Manila, 6 September 2017 — As a sustainability leader, you need to master your skills in mobilizing actions from people you have no control over. Where to start?
"How to influence?" is one of the top problems that sustainability leaders raise when we work together in one of my programs.
Leaders for sustainability typically have big visions, which can be for sustainable products and services, or strategic innovations in renewable energy, energy efficiency, water services, integrated water management, smart cities, transport, waste management, and other areas of environmental–cum–social improvements.
Sustainability is imperative
Today, more and more businesses understand, as do governments, that working on sustainability is no longer an environmental or social luxury. It has become an imperative for putting our economies on a sustainable footing, adapting to climate change, and ensuring that our businesses can survive in relentless competition.

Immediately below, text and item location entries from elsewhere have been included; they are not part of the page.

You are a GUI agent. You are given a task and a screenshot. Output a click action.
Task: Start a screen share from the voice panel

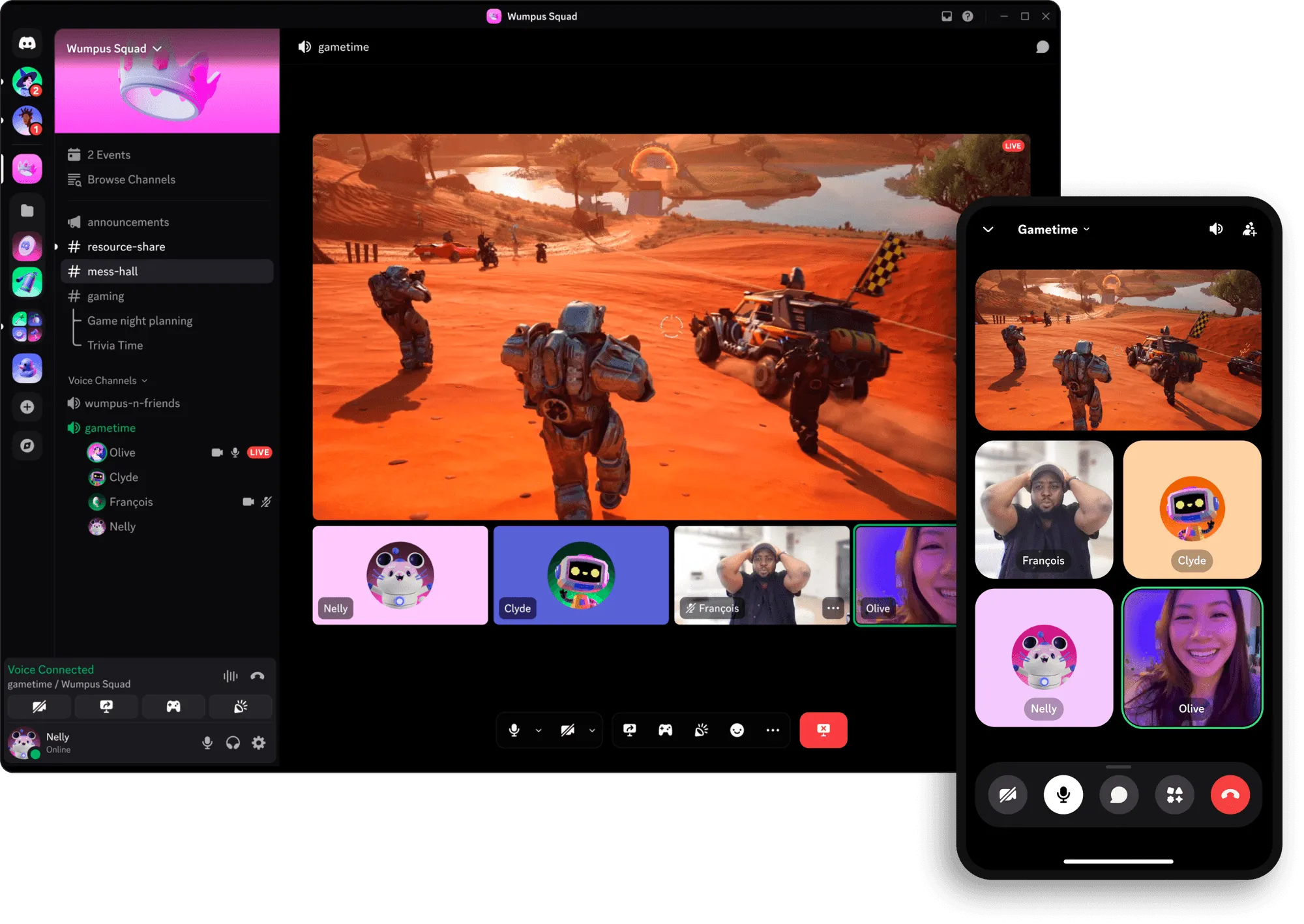[106, 706]
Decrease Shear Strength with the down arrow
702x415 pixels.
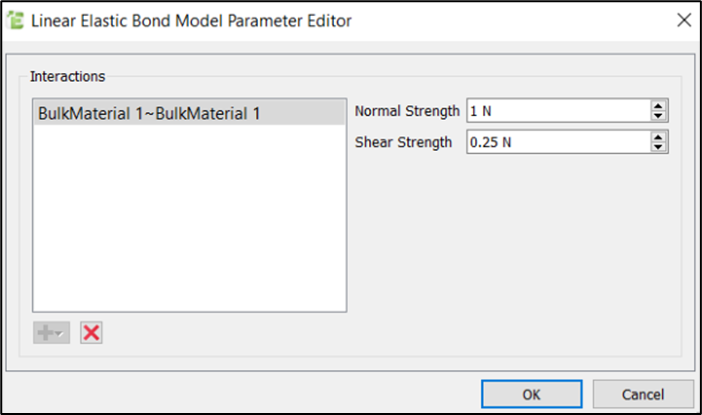(x=658, y=147)
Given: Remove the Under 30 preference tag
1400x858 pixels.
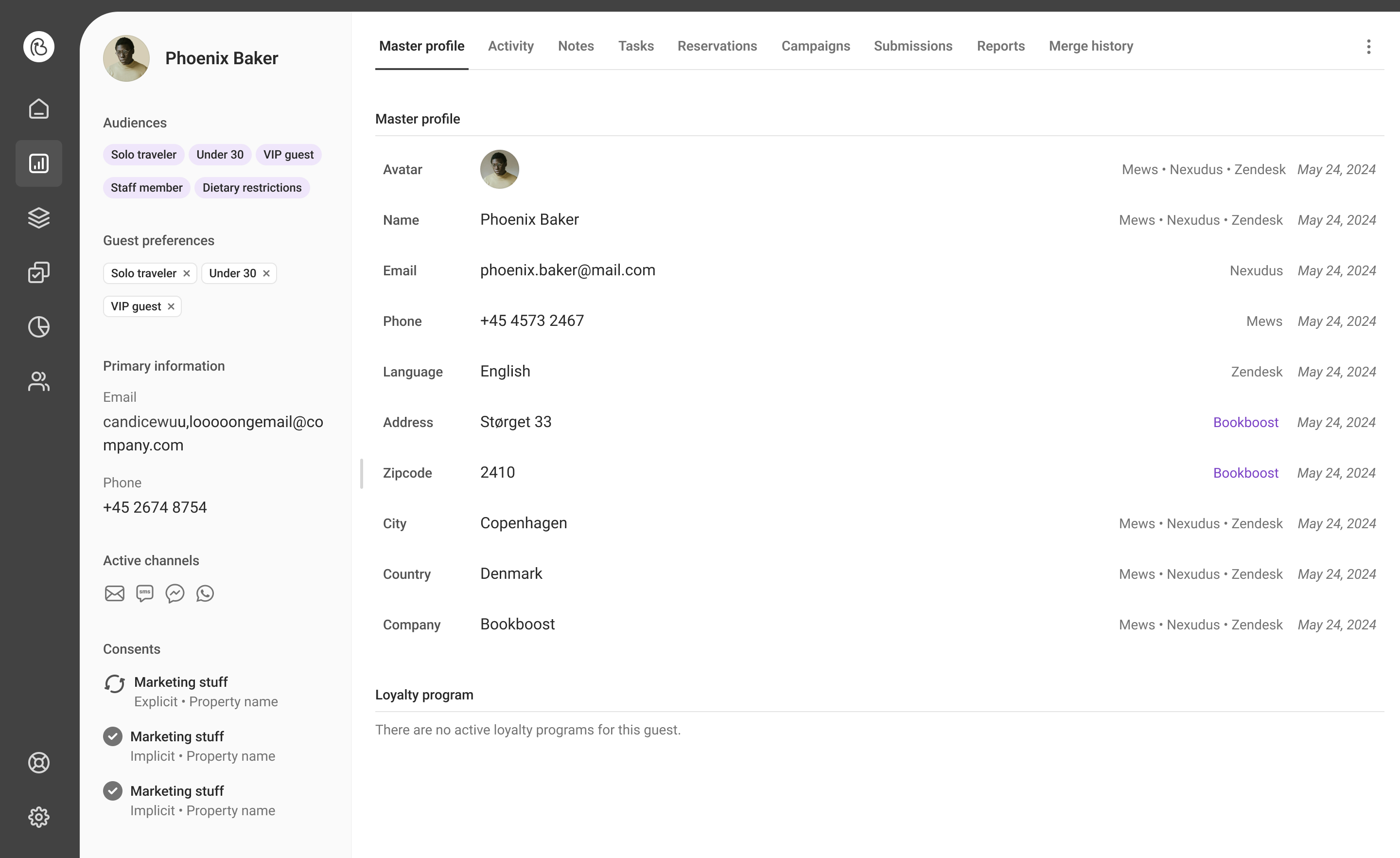Looking at the screenshot, I should [x=266, y=273].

We are also discovering that working on sustainability provides unprecedented opportunities for business to be redeveloped, and for new business to be founded and started up. We can see this around us every day.
Successful sustainability projects require a lot of horizontal leadership, as they commonly require a wide variety of partners, clients, suppliers, regulators and stakeholders to be brought on board in some form of collaboration.
Diverse stakeholders
As a result, influencing skills are becoming ever more important. We simply cannot rely anymore on traditional command-and-control hierarchies to do all that is needed. Sustainability leaders need to span boundaries and bridge divides most of the time.
When we double click on influencing skills, we discover a variety of methods and techniques that involve networking, planning, and strategizing, amongst others.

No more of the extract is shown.